WHAT NEEDS TO BE DONE: Leave out the pictures and retype exactly the lines from the line with "You are a computer-use" through the end of the listing below.

+++++

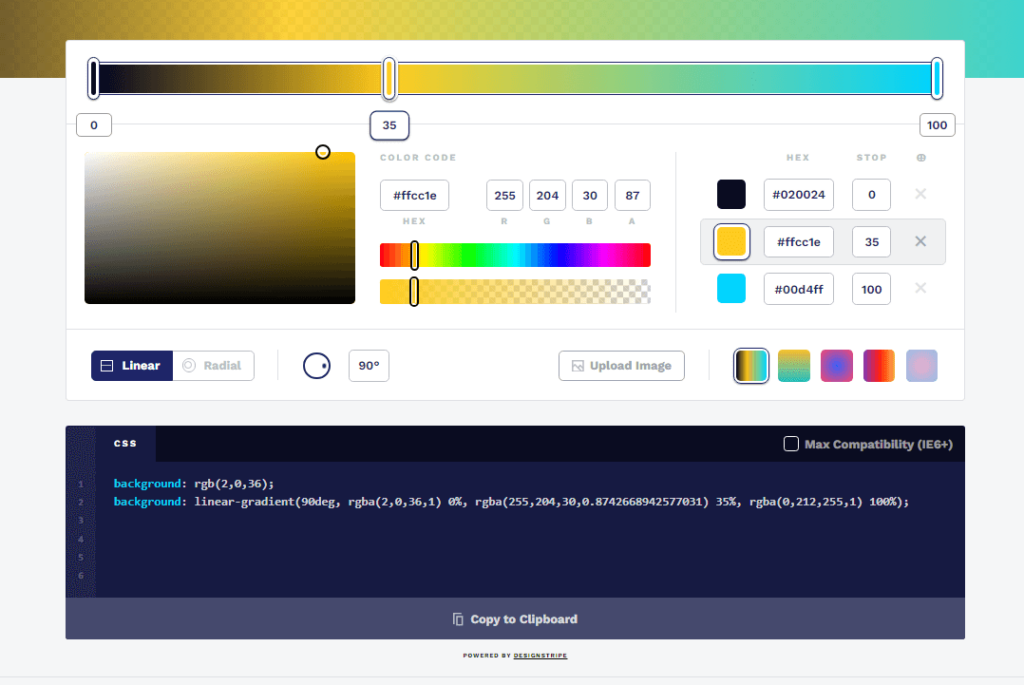Click the #ffcc1e hex input field
Screen dimensions: 1024x685
point(414,195)
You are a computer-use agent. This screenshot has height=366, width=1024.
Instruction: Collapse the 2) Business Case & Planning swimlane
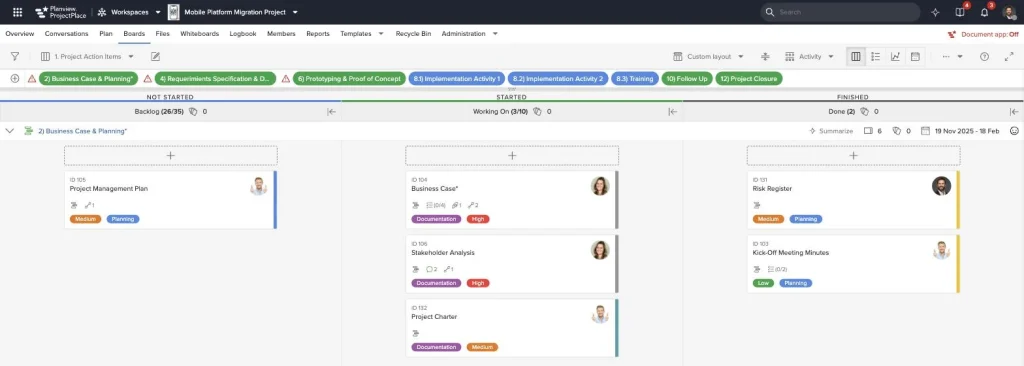(9, 131)
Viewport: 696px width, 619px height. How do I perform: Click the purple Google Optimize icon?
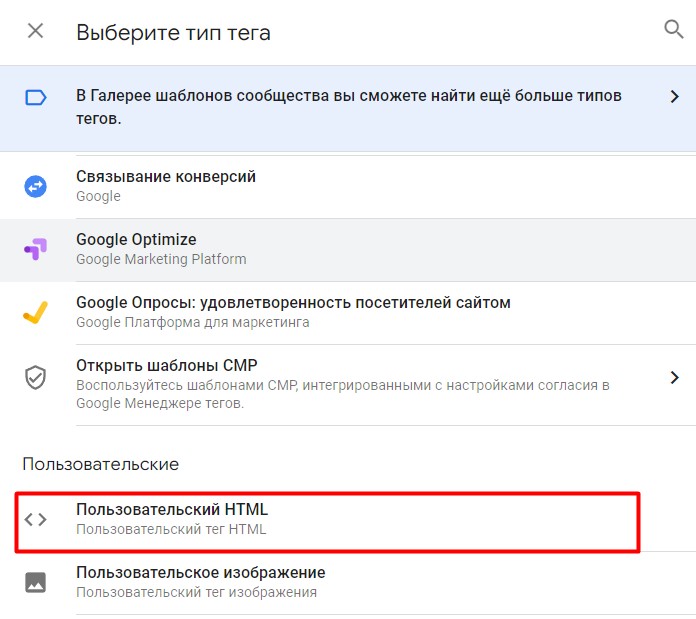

+++++

FINISHED TASK:
You are a computer-use agent. This screenshot has height=366, width=1024.
Instruction: Collapse the 2) Business Case & Planning swimlane
(9, 131)
Viewport: 696px width, 619px height. How do I perform: Click the purple Google Optimize icon?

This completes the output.